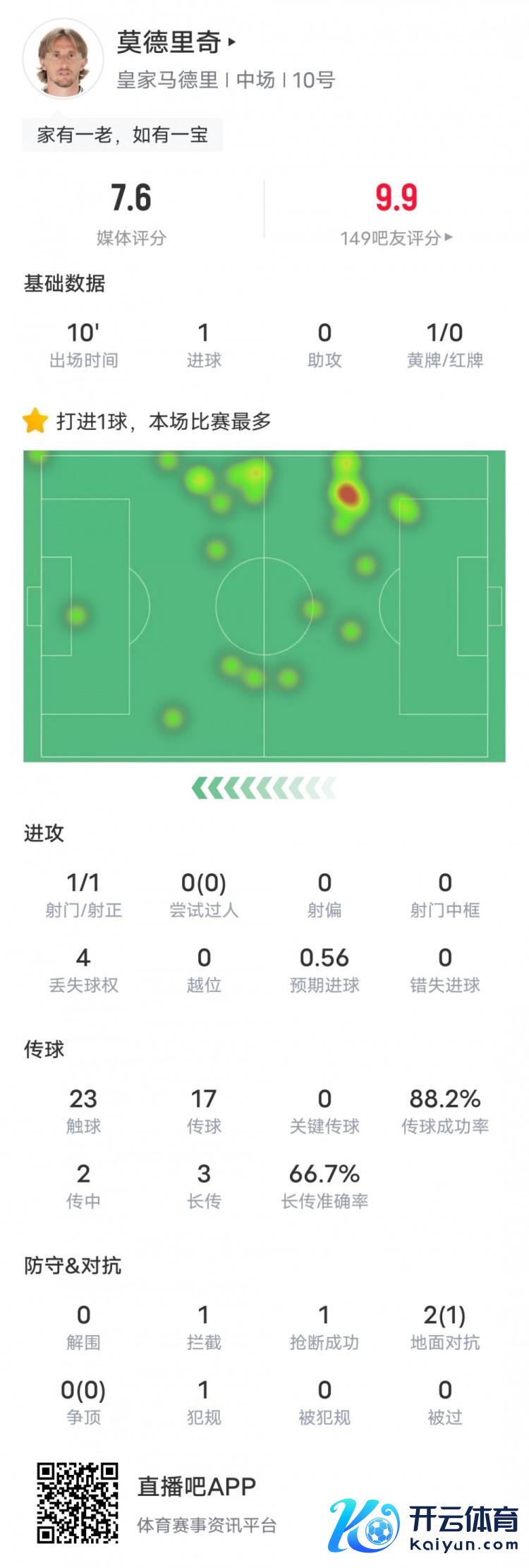Select the 防守&对抗 section heading
Viewport: 529px width, 1568px height.
tap(73, 1265)
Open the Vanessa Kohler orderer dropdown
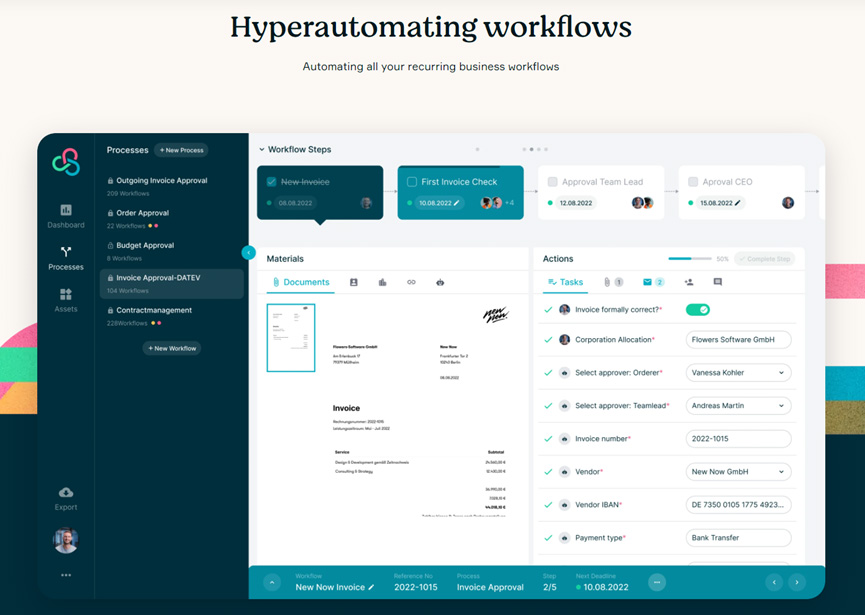The image size is (865, 615). coord(738,372)
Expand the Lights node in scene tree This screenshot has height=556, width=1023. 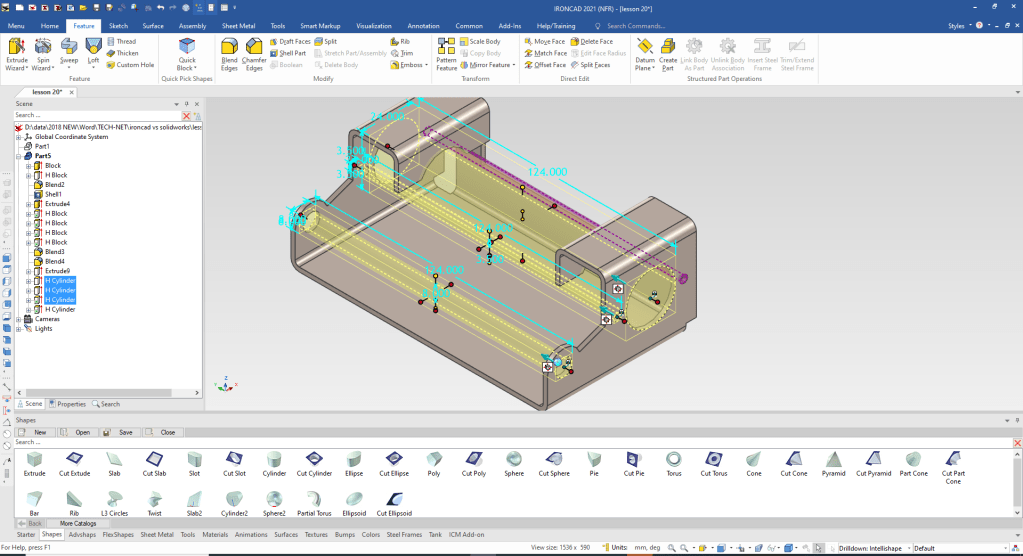point(19,328)
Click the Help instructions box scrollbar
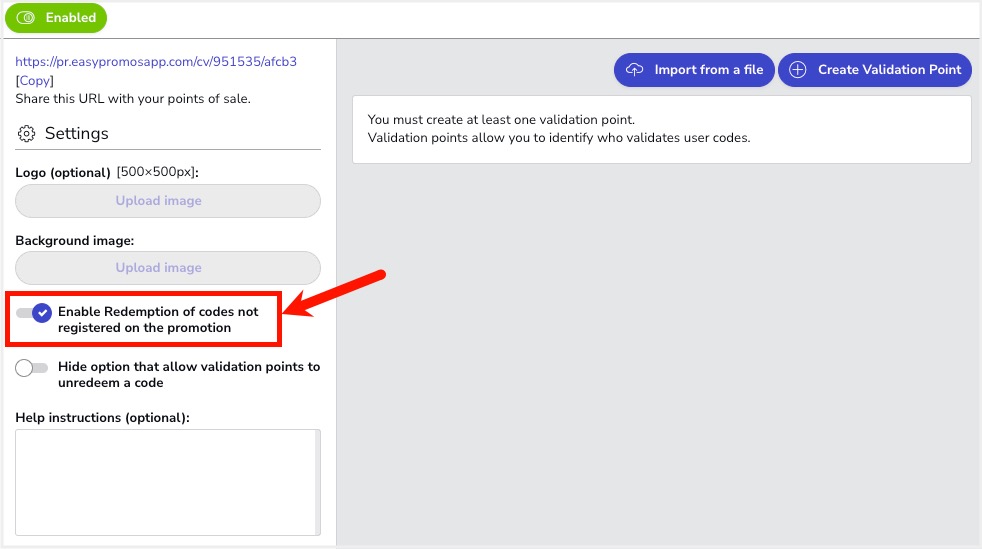Viewport: 982px width, 549px height. click(x=318, y=482)
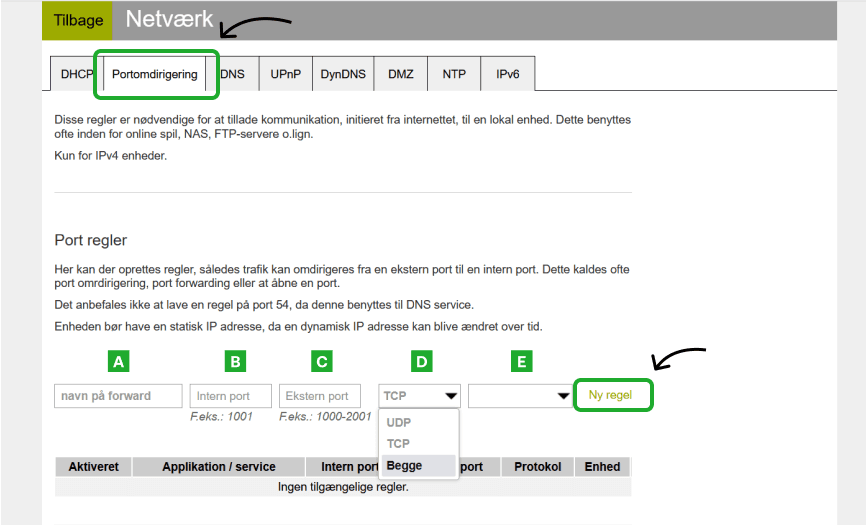Image resolution: width=866 pixels, height=525 pixels.
Task: Click the green E label badge
Action: click(520, 361)
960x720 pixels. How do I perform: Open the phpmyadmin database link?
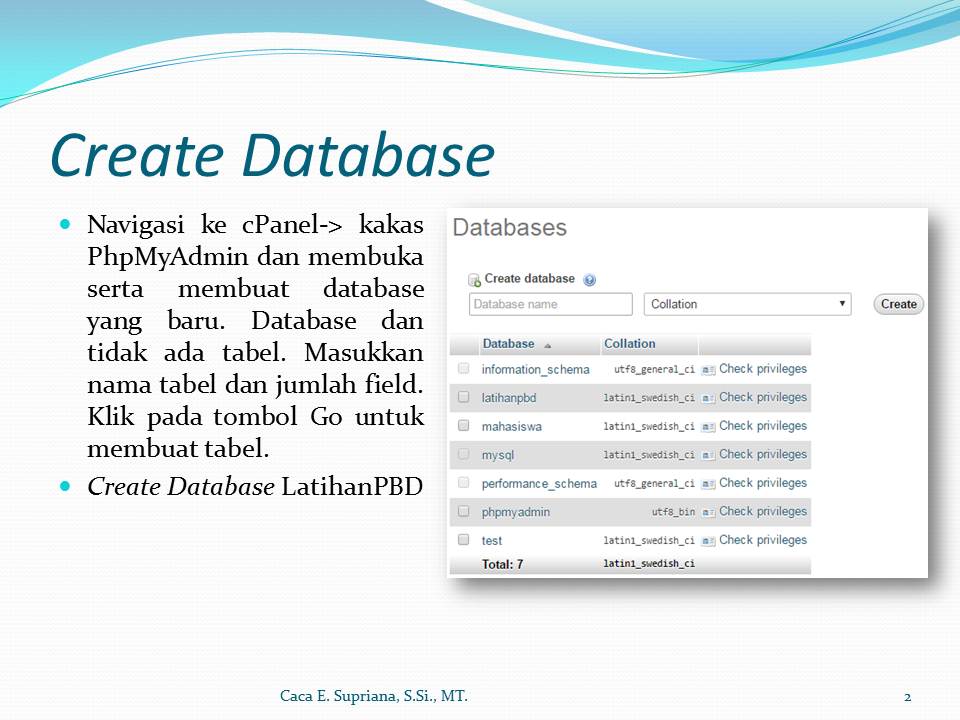[x=515, y=511]
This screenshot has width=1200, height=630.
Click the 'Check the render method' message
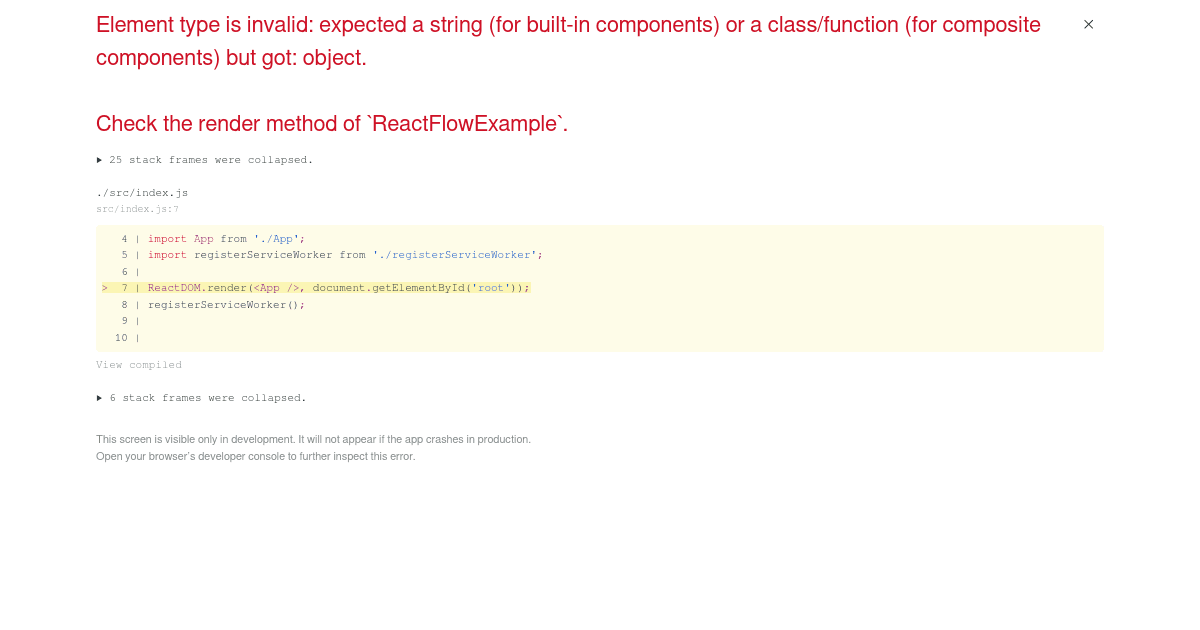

----------------------------------------

TASK OBJECTIVE
The lines to write out run from the one containing "This screenshot has width=1200, height=630." through the final line of the material above, both included; write them out exactly, with no pictures.

EXERCISE OUTPUT
This screenshot has width=1200, height=630.
Click the 'Check the render method' message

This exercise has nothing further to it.